The next time he hit her was during an argument. She would have hesitated to even call it a fight. They were at a party and she was tired and wanted to go home. He wanted to stay, and he wanted her to stay with him. It was after two A.M., and they were at a house all the way up in Capistrano. He had been drinking, and it was a long drive home. She asked him not to have another drink. She whispered discreetly, her face close to his ear and her arms around him so nobody else knew what she was saying. He didn't argue with her, but he took another drink. She sat down beside him and waited.

When it was three, he was ready to go. As they walked out toward the car, she held out her hand. "Can I have the key, please? I'll drive." He clutched her shoulders and shook her, then held her face close to his. "Listen," he rasped. "Don't you ever tell me what to do again." He slapped her face, pulled her around the car, and shoved her into the passenger seat, then got in and drove.

Before they even reached home, he apologized. He said it was the alcohol that was to blame, and swore he would never drink and drive again. It was four days before she would speak to him. She stayed home from work and wore sleeveless tops so he would have to look at the thumbprints on her upper arms.

The next time, she began to complain to him about the way he left his clothes on the floor of the bedroom and expected her to pick them up. Suddenly he gripped her hair and gave her face three or four slaps. Each time he was angry at her, the violence got a bit more sudden and harsh, and each time, he would apologize longer and more extravagantly. But then, after a week or two, he would speak to her with boredom and contempt in his voice, as though her forgiving him made her stupid and weak.

After that she tried to avoid doing anything that might provoke him.

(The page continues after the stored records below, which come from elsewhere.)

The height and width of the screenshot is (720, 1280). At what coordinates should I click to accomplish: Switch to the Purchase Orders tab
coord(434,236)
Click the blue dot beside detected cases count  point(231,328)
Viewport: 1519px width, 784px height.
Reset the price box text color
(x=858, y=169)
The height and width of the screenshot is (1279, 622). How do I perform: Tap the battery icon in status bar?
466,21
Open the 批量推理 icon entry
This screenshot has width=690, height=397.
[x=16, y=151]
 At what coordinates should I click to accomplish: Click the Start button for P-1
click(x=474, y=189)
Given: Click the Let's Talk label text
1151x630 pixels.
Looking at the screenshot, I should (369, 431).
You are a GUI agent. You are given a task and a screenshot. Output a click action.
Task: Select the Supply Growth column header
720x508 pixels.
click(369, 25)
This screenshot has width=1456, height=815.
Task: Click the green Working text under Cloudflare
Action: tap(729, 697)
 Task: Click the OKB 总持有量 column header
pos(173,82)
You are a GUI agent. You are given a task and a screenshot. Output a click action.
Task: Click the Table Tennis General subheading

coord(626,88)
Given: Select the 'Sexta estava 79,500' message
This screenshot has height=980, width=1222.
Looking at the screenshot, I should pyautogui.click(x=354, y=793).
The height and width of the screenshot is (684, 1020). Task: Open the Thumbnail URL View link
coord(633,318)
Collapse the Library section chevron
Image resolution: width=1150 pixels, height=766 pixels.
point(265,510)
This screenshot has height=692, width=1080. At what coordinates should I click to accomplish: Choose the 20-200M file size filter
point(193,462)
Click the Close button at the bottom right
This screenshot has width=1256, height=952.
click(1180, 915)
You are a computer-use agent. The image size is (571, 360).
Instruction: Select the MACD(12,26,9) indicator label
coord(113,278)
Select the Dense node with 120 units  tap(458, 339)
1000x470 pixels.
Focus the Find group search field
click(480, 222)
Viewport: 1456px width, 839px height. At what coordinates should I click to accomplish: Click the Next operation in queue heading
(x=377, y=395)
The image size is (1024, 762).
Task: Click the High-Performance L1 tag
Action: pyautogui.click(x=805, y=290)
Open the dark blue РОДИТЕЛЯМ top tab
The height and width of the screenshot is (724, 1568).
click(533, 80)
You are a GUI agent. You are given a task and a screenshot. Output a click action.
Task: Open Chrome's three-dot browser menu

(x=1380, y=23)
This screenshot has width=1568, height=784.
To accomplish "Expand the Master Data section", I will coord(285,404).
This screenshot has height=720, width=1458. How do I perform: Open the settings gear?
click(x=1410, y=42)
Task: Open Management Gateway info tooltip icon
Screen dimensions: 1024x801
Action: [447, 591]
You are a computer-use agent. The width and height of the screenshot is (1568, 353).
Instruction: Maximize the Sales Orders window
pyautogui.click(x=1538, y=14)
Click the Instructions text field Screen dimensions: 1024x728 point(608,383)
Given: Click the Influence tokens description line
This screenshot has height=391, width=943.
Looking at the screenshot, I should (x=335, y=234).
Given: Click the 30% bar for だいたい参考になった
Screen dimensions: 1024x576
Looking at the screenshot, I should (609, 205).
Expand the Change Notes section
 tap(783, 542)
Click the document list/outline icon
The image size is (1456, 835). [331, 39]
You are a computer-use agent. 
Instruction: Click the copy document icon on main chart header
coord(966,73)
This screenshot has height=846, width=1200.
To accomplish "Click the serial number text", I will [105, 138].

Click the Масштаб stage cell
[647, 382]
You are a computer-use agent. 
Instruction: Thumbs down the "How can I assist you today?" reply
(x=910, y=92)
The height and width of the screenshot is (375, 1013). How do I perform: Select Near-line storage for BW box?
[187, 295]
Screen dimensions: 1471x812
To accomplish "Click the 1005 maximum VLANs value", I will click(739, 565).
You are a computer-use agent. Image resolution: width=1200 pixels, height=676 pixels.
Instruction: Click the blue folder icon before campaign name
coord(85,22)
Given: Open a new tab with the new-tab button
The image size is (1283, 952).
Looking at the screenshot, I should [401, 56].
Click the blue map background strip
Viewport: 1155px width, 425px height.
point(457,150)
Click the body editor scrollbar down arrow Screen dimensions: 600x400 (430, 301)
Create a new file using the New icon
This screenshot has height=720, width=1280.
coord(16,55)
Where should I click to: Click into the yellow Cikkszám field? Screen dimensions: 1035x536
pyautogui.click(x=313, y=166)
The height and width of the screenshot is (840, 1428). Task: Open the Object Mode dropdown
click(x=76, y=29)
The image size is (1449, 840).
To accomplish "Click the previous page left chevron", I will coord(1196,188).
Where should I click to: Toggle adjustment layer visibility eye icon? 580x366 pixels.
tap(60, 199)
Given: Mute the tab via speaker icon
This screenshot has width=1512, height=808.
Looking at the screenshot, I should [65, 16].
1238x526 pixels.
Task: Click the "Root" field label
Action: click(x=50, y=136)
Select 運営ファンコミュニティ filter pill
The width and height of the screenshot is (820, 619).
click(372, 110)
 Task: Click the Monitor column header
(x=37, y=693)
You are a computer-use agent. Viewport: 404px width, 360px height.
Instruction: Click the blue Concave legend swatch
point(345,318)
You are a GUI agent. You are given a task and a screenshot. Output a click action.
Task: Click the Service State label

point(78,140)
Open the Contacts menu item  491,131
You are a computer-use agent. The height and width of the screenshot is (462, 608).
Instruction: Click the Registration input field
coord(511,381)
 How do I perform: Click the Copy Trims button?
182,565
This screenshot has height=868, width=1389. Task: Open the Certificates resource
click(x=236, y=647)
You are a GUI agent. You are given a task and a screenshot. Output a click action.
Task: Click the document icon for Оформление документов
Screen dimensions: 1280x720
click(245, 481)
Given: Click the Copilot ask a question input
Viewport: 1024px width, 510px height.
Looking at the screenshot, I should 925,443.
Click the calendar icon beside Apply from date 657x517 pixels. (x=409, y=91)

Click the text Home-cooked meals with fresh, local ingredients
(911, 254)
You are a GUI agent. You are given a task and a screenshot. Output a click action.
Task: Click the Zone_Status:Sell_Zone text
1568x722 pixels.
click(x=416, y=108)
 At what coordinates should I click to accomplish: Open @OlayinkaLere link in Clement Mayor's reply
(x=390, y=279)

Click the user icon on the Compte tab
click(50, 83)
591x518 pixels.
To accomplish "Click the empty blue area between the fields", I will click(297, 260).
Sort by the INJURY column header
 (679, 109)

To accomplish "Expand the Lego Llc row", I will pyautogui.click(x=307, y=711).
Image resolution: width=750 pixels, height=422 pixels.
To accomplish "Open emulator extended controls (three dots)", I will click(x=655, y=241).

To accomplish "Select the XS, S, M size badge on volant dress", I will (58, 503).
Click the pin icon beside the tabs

She managed to find ways to live with him without getting hurt, and her success made her believe he was improving.

But by then, the other things had begun to bother her. As she came to understand the business, she admitted to herself that he wasn't always honest. There were discrepancies between what he told customers they were signing and what she knew was on the paper because he'd told her to put it there. The extra, unexpected construction costs he charged to customers were inflated tremendously. Still later she noticed that he was lying about the costs of things in his own company's books. She could tell he was doing it so nobody would notice he was moving money out of the business.

Richard rented out some apartments in big complexes, and listed them on the Beale Company books as vacant or under remodeling, and then collected the rents under the name Richard Beale Rentals. There were even times when she saw him take cash home in a briefcase and lock it in the safe built into the floor of his closet.